Large language models fail the Four-Model Theory's consciousness specification at both thresholds: their inference is below criticality, and they lack the four-model architecture. This does not prove they are non-conscious, but it predicts they lack the required structure.

The Four-Model Theory provides two independent, jointly sufficient conditions for consciousness: computational criticality and the four-model architecture. Current LLMs fail both. This is not a vague philosophical intuition — it is a specific architectural diagnosis that identifies exactly what is absent and why.
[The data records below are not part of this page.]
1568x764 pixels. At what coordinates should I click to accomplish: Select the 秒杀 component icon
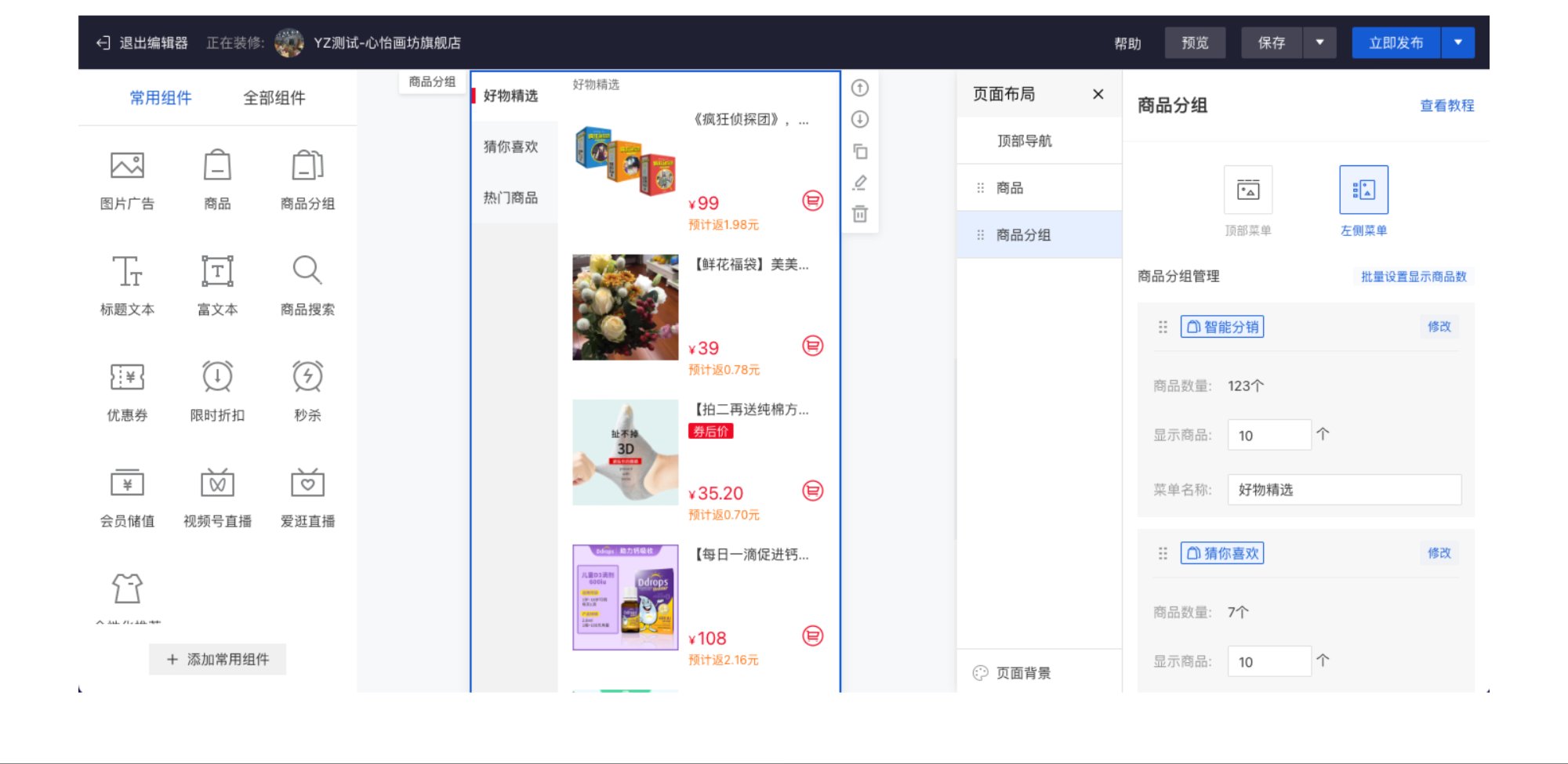point(307,377)
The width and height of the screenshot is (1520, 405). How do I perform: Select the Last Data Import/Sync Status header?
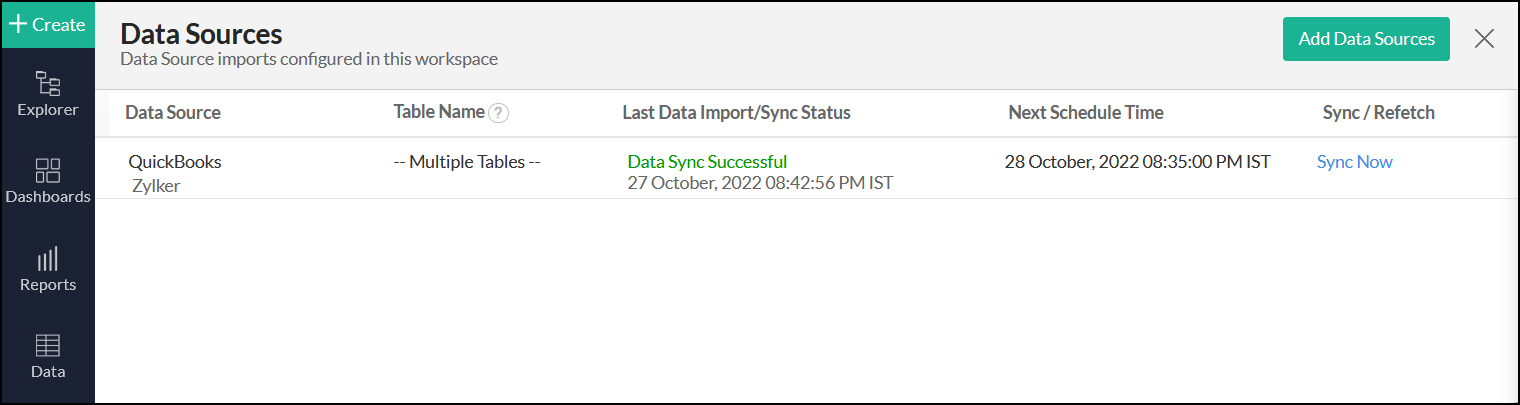point(736,113)
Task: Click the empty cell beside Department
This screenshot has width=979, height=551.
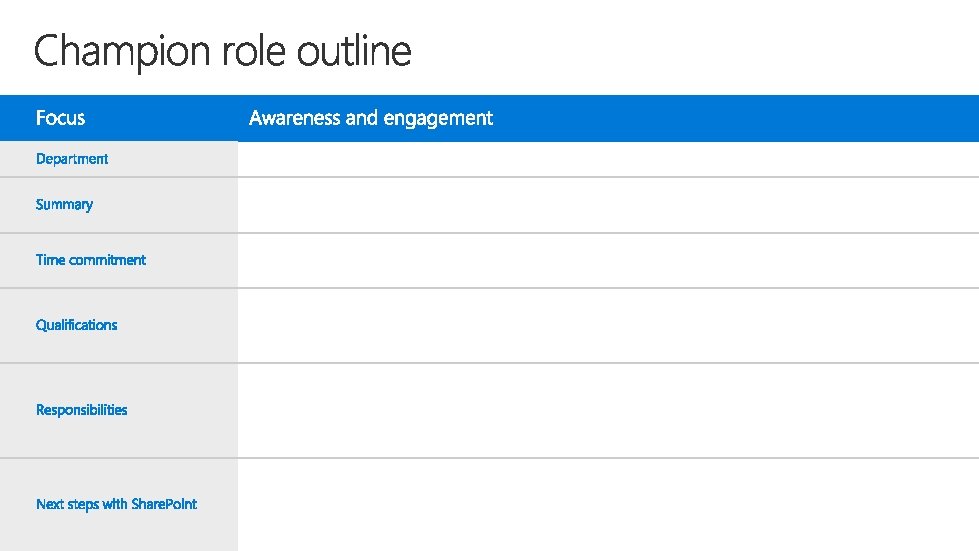Action: (x=608, y=159)
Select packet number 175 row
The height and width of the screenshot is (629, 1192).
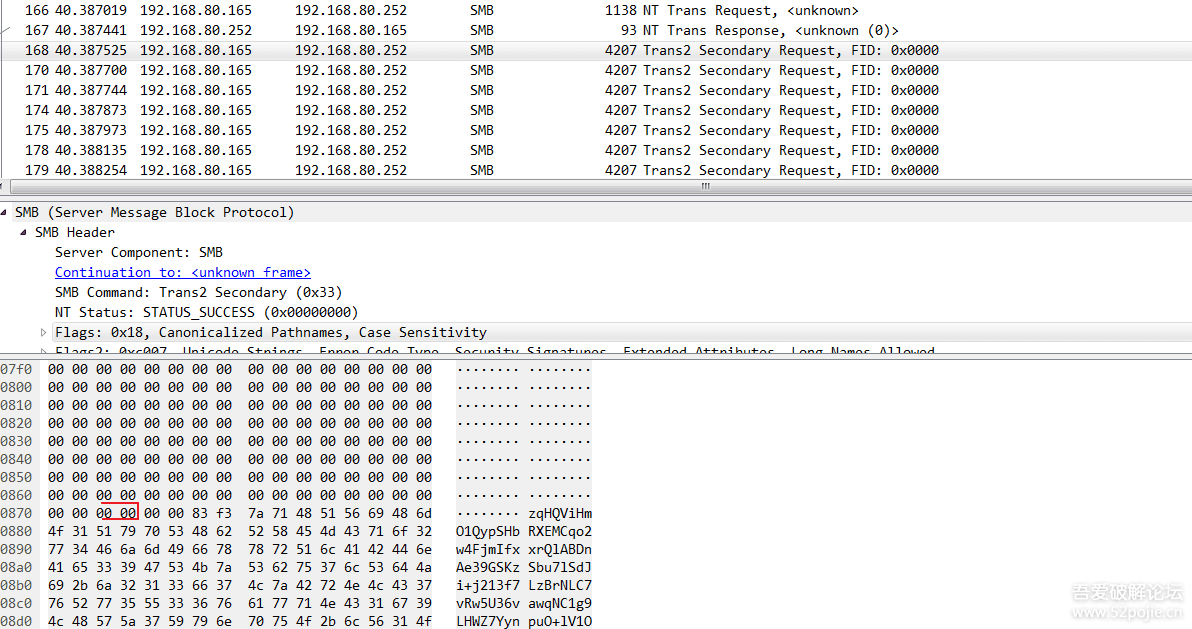pyautogui.click(x=480, y=130)

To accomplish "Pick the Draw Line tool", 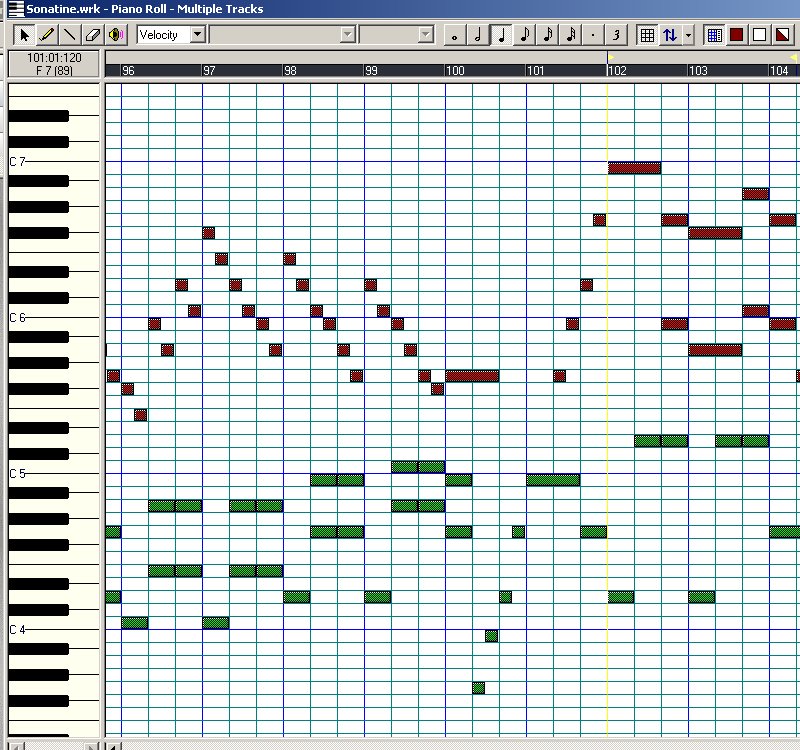I will pos(68,34).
Threshold 1: Below Criticality

The first requirement for consciousness is that the substrate must operate at or near the edge of chaosWolfram's Class 4 computational regime, where universal computation is possible. LLM inference does not meet this criterion.

Transformer-based language models operate via feedforward inference: input tokens pass through attention layers in a single forward pass, producing output tokens. There is no recurrent dynamics, no sustained self-referential computation, no ongoing process that maintains itself between inputs. This is Class 1 or Class 2 behavior in the Wolfram classification — fixed or periodic, far below the criticality threshold.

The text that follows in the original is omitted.